| Recorded information |

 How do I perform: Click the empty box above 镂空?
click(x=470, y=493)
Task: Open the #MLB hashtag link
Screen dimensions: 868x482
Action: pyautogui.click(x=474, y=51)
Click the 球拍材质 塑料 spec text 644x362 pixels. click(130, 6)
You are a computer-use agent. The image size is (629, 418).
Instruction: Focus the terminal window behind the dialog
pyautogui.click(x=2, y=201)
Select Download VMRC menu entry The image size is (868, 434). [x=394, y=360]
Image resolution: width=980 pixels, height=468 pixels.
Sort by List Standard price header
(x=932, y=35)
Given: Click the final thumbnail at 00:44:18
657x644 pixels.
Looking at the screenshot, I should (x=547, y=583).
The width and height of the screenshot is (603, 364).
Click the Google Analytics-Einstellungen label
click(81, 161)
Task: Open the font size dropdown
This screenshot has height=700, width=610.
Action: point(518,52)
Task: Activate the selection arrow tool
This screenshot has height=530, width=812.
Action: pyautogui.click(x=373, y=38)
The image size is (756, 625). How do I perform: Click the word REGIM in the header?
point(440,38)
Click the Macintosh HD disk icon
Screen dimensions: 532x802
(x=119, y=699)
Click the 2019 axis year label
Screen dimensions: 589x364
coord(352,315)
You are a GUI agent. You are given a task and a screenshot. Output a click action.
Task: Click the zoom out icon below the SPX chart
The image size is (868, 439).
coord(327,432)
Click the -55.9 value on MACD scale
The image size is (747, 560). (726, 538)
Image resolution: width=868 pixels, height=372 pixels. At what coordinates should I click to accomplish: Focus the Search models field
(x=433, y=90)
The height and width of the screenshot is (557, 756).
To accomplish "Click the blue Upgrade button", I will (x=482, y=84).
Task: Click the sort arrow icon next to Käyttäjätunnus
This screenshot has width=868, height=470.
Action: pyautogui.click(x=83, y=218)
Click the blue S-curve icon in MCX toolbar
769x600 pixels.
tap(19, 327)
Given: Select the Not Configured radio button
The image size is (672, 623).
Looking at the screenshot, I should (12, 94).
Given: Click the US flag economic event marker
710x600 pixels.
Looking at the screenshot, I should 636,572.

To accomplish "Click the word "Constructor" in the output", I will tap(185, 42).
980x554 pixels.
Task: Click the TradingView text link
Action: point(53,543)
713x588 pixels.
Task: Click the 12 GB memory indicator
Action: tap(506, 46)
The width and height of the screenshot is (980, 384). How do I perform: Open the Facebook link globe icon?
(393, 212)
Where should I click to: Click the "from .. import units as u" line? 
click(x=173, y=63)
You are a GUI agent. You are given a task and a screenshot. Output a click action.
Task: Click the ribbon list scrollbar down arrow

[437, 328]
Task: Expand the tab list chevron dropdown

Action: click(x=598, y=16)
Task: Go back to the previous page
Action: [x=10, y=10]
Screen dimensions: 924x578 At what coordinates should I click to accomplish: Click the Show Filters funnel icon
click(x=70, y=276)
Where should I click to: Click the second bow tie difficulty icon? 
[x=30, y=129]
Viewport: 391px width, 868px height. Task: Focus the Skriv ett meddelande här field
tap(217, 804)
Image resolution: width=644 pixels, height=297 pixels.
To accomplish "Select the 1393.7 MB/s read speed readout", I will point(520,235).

| Exercise aim |
Please copy each line above exactly as written.

| Task answer |
 How do I perform: Click the empty box above 镂空?
click(x=470, y=493)
Task: Open the #MLB hashtag link
Screen dimensions: 868x482
Action: pyautogui.click(x=474, y=51)
Click the 球拍材质 塑料 spec text 644x362 pixels. click(130, 6)
You are a computer-use agent. The image size is (629, 418).
Instruction: Focus the terminal window behind the dialog
pyautogui.click(x=2, y=201)
Select Download VMRC menu entry The image size is (868, 434). [x=394, y=360]
Image resolution: width=980 pixels, height=468 pixels.
Sort by List Standard price header
(x=932, y=35)
Given: Click the final thumbnail at 00:44:18
657x644 pixels.
Looking at the screenshot, I should (x=547, y=583).
The width and height of the screenshot is (603, 364).
Click the Google Analytics-Einstellungen label
click(81, 161)
Task: Open the font size dropdown
This screenshot has height=700, width=610.
Action: point(518,52)
Task: Activate the selection arrow tool
This screenshot has height=530, width=812.
Action: pyautogui.click(x=373, y=38)
The image size is (756, 625). How do I perform: Click the word REGIM in the header?
point(440,38)
Click the Macintosh HD disk icon
Screen dimensions: 532x802
(x=119, y=699)
Click the 2019 axis year label
Screen dimensions: 589x364
coord(352,315)
You are a GUI agent. You are given a task and a screenshot. Output a click action.
Task: Click the zoom out icon below the SPX chart
The image size is (868, 439).
coord(327,432)
Click the -55.9 value on MACD scale
The image size is (747, 560). (726, 538)
Image resolution: width=868 pixels, height=372 pixels. At what coordinates should I click to accomplish: Focus the Search models field
(x=433, y=90)
The height and width of the screenshot is (557, 756).
To accomplish "Click the blue Upgrade button", I will (x=482, y=84).
Task: Click the sort arrow icon next to Käyttäjätunnus
This screenshot has width=868, height=470.
Action: pyautogui.click(x=83, y=218)
Click the blue S-curve icon in MCX toolbar
769x600 pixels.
tap(19, 327)
Given: Select the Not Configured radio button
The image size is (672, 623).
Looking at the screenshot, I should (12, 94).
Given: Click the US flag economic event marker
710x600 pixels.
Looking at the screenshot, I should 636,572.

To accomplish "Click the word "Constructor" in the output", I will tap(185, 42).
980x554 pixels.
Task: Click the TradingView text link
Action: point(53,543)
713x588 pixels.
Task: Click the 12 GB memory indicator
Action: tap(506, 46)
The width and height of the screenshot is (980, 384). How do I perform: Open the Facebook link globe icon?
(393, 212)
Where should I click to: Click the "from .. import units as u" line? 
click(x=173, y=63)
You are a GUI agent. You are given a task and a screenshot. Output a click action.
Task: Click the ribbon list scrollbar down arrow

[437, 328]
Task: Expand the tab list chevron dropdown

Action: click(x=598, y=16)
Task: Go back to the previous page
Action: [x=10, y=10]
Screen dimensions: 924x578 At what coordinates should I click to accomplish: Click the Show Filters funnel icon
click(x=70, y=276)
Where should I click to: Click the second bow tie difficulty icon? 
[x=30, y=129]
Viewport: 391px width, 868px height. Task: Focus the Skriv ett meddelande här field
tap(217, 804)
Image resolution: width=644 pixels, height=297 pixels.
To accomplish "Select the 1393.7 MB/s read speed readout", I will point(520,235).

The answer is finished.